Archivo de Marta Sandoval

“La vida se convertirá en una cosa llena de agujeros. De cosas que estuvieron allí y ya no están. Y te das cuenta, además, de que tienes que crecer alrededor y entre los vacíos, aunque si alargas la mano hacia donde estaban las cosas sientas esa tensa, resplandeciente opacidad del espacio que ocupan los recuerdos”, escribió Helen McDonald. Para mí Mazate es el sitio que ocupan los recuerdos, el espacio donde me toca crecer en medio del vacío. Y no quiero crecer. Quiero seguir siendo la niña que juega con sus primos, que se harta de helados y que llora cada vez que tiene que volver a la capital.

Mazate era el territorio de Lito, él era el comandante indiscutible. El líder de las travesuras infantiles, el guía de juegos, el creador de las risas. Y para mí su ausencia es como si todo el pueblo se hubiera derrumbado. Mi familia no comprende por qué me alejé, por qué vuelvo cada vez menos, quizá piensen que les traicioné. Y yo no he podido explicar que Lito era una ceiba que nos daba sombra y que ahora que no está el sol me quema. Que Mazate se convirtió, sin que pudiera hacer algo para evitarlo, en el espacio donde no está.

Parece sencillo hablar de los sitios que amas. De los lugares donde nuestras raíces se arrancaron de la tierra, para irse y para volver con cada recuerdo. Pero no es sencillo. “La felicidad es algo desvergonzadamente personal”, decía Alan Pauls y yo estoy hablando de un lugar donde era desvergonzadamente feliz. No puedo hacerlo.
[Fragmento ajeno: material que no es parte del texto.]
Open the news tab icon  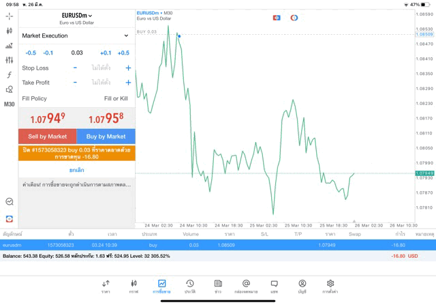[x=218, y=287]
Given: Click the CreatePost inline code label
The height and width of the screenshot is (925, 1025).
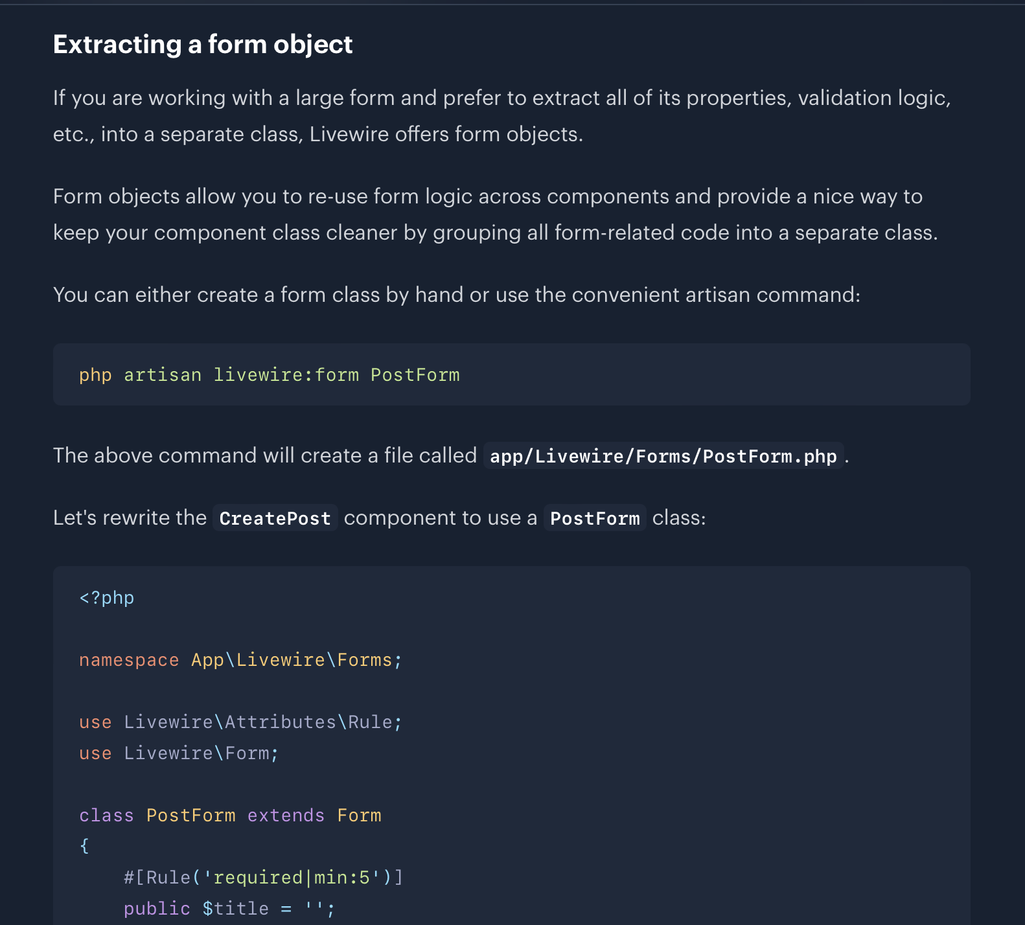Looking at the screenshot, I should pos(275,518).
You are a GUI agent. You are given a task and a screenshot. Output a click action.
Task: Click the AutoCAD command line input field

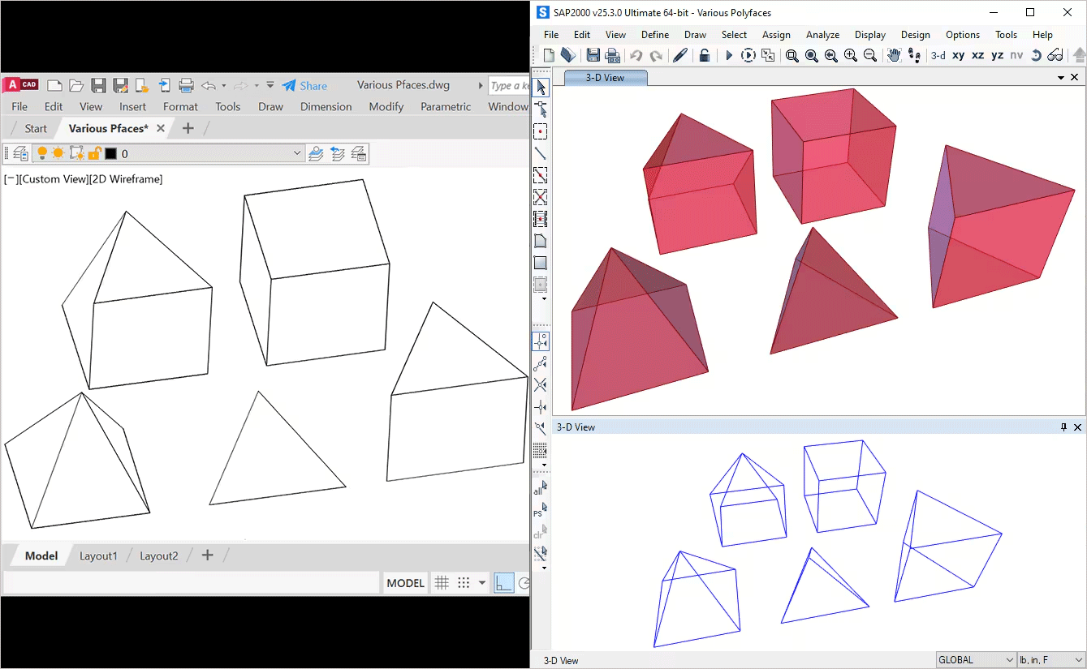click(x=192, y=583)
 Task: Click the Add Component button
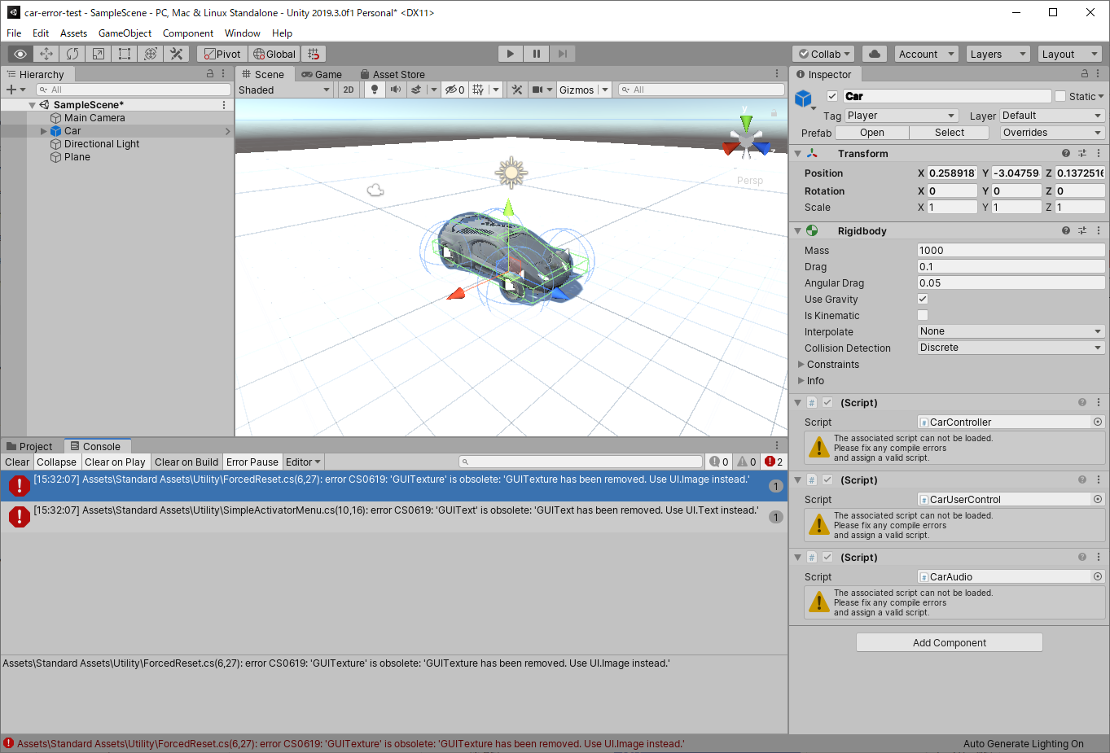(950, 642)
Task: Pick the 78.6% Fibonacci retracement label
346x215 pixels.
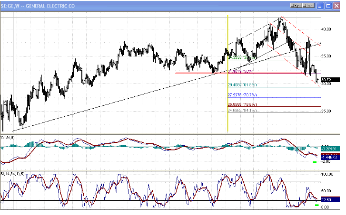Action: [243, 104]
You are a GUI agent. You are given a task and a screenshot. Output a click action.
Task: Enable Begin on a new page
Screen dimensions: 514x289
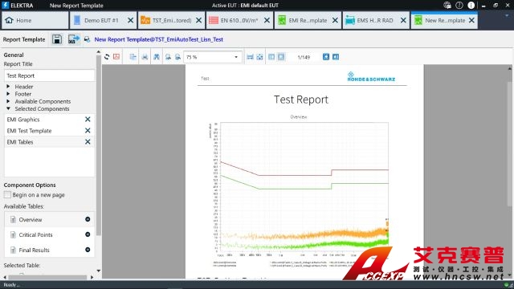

Paul Auster lo explica mejor: “Las semillas hablan de esta juntura, definen en qué lugar estallan tierra y aire en esta abundancia de azar, las fuerzas fortuitas que son nuestra propia ignorancia de qué es lo que vemos, y sólo hablar de ello es ver cómo nos fallan las palabras, cómo nada sale bien al decirlo, ni aun estas palabras que me animo a decir en nombre de este azul y verde que se esfuman en el aire del verano”.